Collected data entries
*** Block opens ***

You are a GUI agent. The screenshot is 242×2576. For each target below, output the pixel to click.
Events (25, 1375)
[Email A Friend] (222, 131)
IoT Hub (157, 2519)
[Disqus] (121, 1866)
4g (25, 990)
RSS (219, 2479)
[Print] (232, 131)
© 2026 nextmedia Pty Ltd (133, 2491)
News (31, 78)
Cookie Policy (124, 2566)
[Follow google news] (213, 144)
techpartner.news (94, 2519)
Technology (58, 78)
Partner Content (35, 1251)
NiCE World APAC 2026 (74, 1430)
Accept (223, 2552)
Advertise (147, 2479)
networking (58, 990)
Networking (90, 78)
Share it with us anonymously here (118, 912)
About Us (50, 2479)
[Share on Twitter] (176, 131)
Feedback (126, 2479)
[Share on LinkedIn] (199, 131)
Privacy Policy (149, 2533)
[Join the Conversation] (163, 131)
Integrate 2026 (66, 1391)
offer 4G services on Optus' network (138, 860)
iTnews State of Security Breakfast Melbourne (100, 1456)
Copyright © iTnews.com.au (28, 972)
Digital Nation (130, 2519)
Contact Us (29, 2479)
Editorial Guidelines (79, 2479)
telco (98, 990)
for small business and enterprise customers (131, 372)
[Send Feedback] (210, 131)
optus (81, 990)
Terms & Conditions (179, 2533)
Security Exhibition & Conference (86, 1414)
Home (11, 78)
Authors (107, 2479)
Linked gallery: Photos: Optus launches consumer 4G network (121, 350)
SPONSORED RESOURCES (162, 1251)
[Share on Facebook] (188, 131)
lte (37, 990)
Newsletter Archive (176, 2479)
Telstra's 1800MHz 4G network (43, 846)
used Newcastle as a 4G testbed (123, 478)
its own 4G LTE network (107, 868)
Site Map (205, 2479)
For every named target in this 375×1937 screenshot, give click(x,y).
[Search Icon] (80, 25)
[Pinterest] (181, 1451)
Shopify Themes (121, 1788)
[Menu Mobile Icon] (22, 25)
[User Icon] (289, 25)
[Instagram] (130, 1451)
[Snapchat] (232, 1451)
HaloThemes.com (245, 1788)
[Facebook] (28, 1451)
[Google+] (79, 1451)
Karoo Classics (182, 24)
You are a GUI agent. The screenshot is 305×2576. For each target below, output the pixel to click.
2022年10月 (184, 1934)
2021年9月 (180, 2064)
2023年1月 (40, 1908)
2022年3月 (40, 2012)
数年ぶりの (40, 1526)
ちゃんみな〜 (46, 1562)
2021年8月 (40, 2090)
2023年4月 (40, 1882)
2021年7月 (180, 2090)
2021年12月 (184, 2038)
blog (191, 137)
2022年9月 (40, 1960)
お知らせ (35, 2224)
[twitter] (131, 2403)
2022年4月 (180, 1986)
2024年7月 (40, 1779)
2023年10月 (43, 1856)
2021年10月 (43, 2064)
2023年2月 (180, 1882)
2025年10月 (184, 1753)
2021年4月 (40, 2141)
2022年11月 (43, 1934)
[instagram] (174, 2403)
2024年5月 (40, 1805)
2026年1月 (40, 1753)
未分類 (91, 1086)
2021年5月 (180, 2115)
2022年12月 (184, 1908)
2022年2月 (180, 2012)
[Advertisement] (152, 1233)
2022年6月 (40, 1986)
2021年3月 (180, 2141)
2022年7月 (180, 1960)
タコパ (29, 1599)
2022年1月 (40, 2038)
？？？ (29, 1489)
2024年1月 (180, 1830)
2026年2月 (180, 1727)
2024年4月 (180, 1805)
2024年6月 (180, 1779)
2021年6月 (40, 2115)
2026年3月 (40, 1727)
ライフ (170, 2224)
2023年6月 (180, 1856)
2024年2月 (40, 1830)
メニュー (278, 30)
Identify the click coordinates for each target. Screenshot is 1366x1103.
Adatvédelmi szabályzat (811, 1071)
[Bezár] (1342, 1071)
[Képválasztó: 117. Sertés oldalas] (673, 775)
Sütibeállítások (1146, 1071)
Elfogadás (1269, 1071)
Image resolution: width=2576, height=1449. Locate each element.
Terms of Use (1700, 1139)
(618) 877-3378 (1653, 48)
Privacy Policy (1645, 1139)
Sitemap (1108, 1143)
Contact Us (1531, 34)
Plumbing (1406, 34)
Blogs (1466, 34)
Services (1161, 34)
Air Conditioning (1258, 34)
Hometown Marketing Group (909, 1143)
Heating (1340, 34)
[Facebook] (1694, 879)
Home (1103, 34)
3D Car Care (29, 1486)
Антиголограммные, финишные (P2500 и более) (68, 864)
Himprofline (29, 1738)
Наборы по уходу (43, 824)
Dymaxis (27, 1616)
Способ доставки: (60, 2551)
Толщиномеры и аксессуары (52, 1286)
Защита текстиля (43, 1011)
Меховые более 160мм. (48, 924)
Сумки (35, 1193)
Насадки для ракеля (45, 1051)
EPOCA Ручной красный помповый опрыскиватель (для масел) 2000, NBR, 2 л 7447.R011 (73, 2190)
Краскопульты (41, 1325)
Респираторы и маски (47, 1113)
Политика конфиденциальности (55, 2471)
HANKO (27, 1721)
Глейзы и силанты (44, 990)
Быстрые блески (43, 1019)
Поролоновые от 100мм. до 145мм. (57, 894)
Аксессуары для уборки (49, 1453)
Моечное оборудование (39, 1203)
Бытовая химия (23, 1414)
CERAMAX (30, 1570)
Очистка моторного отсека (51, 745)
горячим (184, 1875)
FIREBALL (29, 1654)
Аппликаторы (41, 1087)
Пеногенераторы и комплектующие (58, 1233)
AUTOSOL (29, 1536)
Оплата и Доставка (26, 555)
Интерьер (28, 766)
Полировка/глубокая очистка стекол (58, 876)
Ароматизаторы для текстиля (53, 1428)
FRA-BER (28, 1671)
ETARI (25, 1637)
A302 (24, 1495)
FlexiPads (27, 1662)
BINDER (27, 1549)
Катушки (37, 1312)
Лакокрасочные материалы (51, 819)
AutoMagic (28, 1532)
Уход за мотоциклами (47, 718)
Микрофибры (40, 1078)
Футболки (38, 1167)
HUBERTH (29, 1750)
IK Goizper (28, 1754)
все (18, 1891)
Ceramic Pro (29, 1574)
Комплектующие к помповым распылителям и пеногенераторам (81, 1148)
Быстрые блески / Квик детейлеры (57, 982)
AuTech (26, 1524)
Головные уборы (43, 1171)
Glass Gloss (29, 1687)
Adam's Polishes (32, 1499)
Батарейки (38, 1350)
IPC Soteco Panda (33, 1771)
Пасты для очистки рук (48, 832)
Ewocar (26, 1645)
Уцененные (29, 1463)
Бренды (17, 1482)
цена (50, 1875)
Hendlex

*** Block closes ***

• _Work required_:
Every line from the line containing "Home (11, 78)" through the line containing "HaloThemes.com (245, 1788)" in the records above must be retyped exactly. Leave out the rest.

• _Exercise response_:
Home (11, 78)
Authors (107, 2479)
Linked gallery: Photos: Optus launches consumer 4G network (121, 350)
SPONSORED RESOURCES (162, 1251)
[Share on Facebook] (188, 131)
lte (37, 990)
Newsletter Archive (176, 2479)
Telstra's 1800MHz 4G network (43, 846)
used Newcastle as a 4G testbed (123, 478)
its own 4G LTE network (107, 868)
Site Map (205, 2479)
For every named target in this 375×1937 screenshot, give click(x,y).
[Search Icon] (80, 25)
[Pinterest] (181, 1451)
Shopify Themes (121, 1788)
[Menu Mobile Icon] (22, 25)
[User Icon] (289, 25)
[Instagram] (130, 1451)
[Snapchat] (232, 1451)
HaloThemes.com (245, 1788)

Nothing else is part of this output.